Stored data entries:
+ + + +

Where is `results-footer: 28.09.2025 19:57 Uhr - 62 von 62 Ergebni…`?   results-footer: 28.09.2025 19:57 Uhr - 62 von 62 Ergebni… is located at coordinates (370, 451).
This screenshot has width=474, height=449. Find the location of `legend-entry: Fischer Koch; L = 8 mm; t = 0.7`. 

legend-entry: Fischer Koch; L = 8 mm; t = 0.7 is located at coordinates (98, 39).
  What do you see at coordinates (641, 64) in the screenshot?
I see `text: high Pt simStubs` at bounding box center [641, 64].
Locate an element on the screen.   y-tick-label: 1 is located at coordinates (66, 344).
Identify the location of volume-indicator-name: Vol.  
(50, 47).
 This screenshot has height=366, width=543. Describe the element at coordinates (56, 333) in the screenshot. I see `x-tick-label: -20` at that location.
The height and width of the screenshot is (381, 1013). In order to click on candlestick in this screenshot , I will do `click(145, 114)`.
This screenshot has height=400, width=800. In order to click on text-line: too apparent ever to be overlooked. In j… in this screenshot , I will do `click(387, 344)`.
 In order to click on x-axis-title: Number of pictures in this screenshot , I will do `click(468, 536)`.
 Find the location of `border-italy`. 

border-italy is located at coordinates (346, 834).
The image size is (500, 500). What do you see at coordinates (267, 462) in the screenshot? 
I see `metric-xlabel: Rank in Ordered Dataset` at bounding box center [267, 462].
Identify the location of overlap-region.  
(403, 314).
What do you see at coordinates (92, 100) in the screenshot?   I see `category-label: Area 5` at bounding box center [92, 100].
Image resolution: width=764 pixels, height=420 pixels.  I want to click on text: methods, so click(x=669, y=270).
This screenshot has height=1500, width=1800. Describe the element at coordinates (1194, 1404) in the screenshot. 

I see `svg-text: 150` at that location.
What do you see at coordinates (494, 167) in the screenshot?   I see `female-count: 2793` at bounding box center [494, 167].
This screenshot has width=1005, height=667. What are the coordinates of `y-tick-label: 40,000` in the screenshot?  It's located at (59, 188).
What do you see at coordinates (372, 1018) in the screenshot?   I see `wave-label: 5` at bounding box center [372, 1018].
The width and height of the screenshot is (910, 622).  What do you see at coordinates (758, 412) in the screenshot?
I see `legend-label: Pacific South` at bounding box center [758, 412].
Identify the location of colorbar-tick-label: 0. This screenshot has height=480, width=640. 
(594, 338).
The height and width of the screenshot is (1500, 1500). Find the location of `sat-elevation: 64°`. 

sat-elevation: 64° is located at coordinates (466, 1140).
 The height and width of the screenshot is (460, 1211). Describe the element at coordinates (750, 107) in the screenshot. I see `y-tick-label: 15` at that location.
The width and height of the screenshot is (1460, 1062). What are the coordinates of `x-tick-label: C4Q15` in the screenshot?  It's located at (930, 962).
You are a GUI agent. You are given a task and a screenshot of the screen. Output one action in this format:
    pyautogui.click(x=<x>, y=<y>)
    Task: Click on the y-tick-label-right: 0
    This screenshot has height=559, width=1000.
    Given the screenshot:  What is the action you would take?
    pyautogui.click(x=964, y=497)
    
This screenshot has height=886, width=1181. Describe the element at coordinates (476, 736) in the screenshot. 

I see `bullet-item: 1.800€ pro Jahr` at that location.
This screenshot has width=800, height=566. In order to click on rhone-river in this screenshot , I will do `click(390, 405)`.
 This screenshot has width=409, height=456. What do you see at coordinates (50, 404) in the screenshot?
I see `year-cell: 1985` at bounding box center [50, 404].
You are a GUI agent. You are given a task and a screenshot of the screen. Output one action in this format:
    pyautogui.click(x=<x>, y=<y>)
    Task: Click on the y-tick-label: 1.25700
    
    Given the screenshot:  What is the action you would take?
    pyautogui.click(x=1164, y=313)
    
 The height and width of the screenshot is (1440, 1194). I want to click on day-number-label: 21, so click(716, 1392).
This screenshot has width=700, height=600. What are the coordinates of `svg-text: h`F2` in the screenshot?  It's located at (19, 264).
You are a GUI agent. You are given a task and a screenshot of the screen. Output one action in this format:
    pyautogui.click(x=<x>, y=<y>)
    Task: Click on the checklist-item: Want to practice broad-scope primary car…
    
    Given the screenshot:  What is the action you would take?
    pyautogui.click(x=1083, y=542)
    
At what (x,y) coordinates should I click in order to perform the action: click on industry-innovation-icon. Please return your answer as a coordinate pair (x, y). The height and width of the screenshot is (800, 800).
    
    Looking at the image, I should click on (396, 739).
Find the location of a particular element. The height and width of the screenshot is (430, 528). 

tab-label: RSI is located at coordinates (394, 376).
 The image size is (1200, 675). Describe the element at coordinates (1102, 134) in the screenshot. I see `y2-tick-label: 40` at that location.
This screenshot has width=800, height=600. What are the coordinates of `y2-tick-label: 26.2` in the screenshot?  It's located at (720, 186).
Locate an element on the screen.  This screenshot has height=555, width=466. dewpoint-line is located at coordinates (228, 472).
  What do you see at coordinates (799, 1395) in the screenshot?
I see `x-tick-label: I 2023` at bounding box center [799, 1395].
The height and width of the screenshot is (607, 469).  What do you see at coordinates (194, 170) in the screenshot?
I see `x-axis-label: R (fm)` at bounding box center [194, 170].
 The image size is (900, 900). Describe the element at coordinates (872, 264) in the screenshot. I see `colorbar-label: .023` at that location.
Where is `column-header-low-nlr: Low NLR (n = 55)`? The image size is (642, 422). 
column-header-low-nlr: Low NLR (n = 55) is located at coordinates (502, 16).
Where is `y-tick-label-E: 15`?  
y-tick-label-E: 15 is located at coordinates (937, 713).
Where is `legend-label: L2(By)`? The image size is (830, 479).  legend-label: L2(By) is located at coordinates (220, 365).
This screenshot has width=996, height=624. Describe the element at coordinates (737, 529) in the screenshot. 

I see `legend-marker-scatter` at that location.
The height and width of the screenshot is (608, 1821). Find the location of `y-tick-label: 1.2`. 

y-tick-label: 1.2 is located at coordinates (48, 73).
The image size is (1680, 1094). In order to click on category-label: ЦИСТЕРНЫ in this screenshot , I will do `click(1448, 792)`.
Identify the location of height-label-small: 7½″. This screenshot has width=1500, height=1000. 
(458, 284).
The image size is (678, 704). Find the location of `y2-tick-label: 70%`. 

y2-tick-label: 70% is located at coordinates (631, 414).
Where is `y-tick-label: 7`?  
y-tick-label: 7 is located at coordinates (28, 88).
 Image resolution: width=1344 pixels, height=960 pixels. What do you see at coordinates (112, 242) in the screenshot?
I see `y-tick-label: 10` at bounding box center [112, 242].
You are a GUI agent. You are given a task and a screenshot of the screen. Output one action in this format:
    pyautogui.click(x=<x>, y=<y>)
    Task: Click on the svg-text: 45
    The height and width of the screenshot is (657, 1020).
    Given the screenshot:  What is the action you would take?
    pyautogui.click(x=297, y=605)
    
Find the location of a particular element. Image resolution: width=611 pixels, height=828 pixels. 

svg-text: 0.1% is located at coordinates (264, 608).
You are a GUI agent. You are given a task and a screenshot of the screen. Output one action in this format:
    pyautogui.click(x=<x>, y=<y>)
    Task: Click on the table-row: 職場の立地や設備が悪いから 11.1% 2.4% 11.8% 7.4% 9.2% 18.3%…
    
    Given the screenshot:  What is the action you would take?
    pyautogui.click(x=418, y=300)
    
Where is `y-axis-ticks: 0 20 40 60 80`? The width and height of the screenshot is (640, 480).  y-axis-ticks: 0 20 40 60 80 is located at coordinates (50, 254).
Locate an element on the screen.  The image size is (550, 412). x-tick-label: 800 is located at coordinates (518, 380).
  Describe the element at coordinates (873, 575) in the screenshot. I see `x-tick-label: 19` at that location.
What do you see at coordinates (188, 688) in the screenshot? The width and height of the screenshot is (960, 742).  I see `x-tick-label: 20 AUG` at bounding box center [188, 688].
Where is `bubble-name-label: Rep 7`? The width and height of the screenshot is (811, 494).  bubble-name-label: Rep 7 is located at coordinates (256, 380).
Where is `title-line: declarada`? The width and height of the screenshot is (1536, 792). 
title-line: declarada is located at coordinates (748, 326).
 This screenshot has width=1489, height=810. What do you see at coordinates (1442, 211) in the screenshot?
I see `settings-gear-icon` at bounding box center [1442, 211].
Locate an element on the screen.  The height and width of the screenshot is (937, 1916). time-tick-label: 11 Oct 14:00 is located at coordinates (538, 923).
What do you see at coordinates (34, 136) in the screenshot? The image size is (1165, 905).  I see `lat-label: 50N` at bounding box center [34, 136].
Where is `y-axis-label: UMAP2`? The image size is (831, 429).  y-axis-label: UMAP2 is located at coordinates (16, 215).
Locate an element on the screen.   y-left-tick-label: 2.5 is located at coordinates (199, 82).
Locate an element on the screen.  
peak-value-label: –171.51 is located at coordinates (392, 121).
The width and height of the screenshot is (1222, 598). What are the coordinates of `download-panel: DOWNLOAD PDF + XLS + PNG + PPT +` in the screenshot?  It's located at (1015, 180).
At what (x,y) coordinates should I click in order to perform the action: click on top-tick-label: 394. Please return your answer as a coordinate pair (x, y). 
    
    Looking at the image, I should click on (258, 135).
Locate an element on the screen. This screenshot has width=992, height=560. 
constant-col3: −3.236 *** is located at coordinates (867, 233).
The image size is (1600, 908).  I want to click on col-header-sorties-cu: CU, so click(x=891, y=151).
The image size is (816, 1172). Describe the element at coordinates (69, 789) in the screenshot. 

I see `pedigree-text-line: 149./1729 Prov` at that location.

+ + + +

*WHAT IS REQUIRED*
Gather every line of the material that contains the word "Identify", matching uppercase and lowercase letters exactly.

*OUTPUT OF THE TASK*
Identify the location of volume-indicator-name: Vol.  
Identify the location of overlap-region.  
Identify the location of colorbar-tick-label: 0. This screenshot has height=480, width=640. 
Identify the location of height-label-small: 7½″. This screenshot has width=1500, height=1000. 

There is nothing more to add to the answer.